Aber na ja, Chef zeigte sich sogar kooperativ, füllte den Wisch aus und ich konnte es gleich zurückfaxen (Dafür er mich aber 80 Pence zahlen lassen).

Drei Tage passierte nichts, dann schrillte plötzlich mein Handy mit mir unbekannter Nummer. Es war die Hauseigentümerin! Sie würde uns gerne treffen. Samstag? Ja?
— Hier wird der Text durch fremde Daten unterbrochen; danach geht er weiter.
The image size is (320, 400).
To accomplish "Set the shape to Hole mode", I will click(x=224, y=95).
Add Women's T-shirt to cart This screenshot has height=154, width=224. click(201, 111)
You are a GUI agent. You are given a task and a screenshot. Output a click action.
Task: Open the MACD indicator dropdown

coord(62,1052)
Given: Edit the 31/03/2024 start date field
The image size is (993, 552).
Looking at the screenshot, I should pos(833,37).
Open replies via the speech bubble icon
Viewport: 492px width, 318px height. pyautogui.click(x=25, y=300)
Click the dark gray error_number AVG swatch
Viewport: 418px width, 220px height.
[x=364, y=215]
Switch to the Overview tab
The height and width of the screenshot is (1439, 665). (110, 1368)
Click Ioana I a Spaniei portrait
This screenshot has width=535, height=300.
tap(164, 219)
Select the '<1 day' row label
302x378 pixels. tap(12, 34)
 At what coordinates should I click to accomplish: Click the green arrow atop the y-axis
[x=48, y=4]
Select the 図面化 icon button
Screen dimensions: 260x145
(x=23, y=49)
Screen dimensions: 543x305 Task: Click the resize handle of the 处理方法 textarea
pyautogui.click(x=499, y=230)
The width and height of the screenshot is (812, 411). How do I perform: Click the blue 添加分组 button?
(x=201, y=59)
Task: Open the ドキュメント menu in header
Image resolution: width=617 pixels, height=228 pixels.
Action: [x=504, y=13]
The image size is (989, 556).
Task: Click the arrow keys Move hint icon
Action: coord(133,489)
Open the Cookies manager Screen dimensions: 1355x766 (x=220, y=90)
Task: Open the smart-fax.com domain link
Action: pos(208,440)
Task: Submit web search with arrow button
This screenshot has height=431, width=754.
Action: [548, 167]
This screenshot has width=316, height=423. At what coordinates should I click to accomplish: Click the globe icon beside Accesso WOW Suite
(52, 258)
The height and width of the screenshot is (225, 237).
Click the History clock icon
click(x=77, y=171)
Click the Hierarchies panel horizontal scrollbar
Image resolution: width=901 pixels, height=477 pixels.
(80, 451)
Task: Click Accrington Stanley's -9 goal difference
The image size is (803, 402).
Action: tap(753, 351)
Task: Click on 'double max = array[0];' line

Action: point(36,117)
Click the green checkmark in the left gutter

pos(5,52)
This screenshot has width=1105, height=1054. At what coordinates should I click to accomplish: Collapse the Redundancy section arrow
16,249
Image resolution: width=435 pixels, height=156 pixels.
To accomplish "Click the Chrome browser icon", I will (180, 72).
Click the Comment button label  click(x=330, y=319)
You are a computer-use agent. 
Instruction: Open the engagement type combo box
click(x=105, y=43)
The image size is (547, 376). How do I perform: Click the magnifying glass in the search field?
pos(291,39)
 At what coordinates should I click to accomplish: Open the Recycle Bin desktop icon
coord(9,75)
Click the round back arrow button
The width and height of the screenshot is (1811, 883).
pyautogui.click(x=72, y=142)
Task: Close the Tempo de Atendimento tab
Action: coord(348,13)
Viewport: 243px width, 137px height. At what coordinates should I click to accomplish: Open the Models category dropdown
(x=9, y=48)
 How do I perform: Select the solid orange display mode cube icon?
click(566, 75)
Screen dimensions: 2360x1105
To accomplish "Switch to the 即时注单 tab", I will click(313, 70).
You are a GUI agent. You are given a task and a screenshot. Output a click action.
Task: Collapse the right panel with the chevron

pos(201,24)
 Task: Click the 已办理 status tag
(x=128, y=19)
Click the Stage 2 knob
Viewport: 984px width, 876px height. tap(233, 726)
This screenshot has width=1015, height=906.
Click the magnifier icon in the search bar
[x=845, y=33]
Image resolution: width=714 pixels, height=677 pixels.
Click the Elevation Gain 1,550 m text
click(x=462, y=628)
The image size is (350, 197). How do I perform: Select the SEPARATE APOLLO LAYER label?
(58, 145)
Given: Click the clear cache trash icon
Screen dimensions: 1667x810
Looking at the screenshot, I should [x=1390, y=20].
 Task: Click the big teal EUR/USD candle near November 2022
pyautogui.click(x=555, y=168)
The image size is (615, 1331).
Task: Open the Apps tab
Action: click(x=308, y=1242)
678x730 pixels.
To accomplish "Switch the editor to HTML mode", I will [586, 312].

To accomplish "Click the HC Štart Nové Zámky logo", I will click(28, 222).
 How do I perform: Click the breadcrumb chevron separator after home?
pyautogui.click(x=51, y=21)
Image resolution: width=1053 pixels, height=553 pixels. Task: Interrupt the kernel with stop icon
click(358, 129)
Ein wenig aufgeregt standen wir Samstag dann vor dem Haus. Wir beschlossen uns in der Dachwohnung zu treffen, so hätten wir die Chance, nochmal einen Blick darauf zu werfen, bevor wir am 25. Februar einziehen würden.
Die Eigentümerin war sehr nett. Obwohl wir auch dieses Mal wieder so verzaubert von der Wohnung waren, dass wir kaum aufnahmefähig waren. Dieses Mal konnten wir sehr viel mehr Details sehen, die uns beim letzten Mal entgangen waren. Die wunderschönen Feuerstellen in Wohnzimmer und Küche. Die Farbe des Holzes und der Wandkacheln, die riesige alte Küche, die eher elegant-altmodisch als altbacken-altmodisch wirkt.
Ich glaube dort zu wohnen wird einfach ein Vergnügen und total inspirierend. Schon jetzt weiß ich, wo ich meine Pflanzentöpfe hinstellen will (Pflanzen! Ich! Das gab es noch nie!), und dass ich ein paar unserer schönsten Island-Landschaftsbilder auf Leinwand drucken möchte und aufhängen. Und die Wikingermasken. Und die Australien-Souvenirs vom Gawjus. Und meine gerahmte Queen-Schallplatte mit dem Freddie Mercury Autogramm. Zu Ehren der grünen Tür.
Die Wohnung wird wie ein Ort werden, an den wir nach der Arbeit nach Hause kommen und uns wie im Urlaub fühlen.
Oh, und ich möchte Besuch. VIEL Besuch! Jeder der hier mitliest ist eingeladen. Wann immer es euch nach London verschlägt, kommt auf jeden Fall auf eine Tasse Tee vorbei! Wenn es ein Sonntag ist, dann mache ich Roast Dinner mit Yorkshire Puddings. Und wir werden im Sonnenuntergang auf der Feuertreppe sitzen, machen Musik und genießen das Leben. Ja? Seid ihr dabei? Ich freu mich so!

Und jetzt kann ich kaum erwarten, bis es soweit ist. Noch 12 Tage!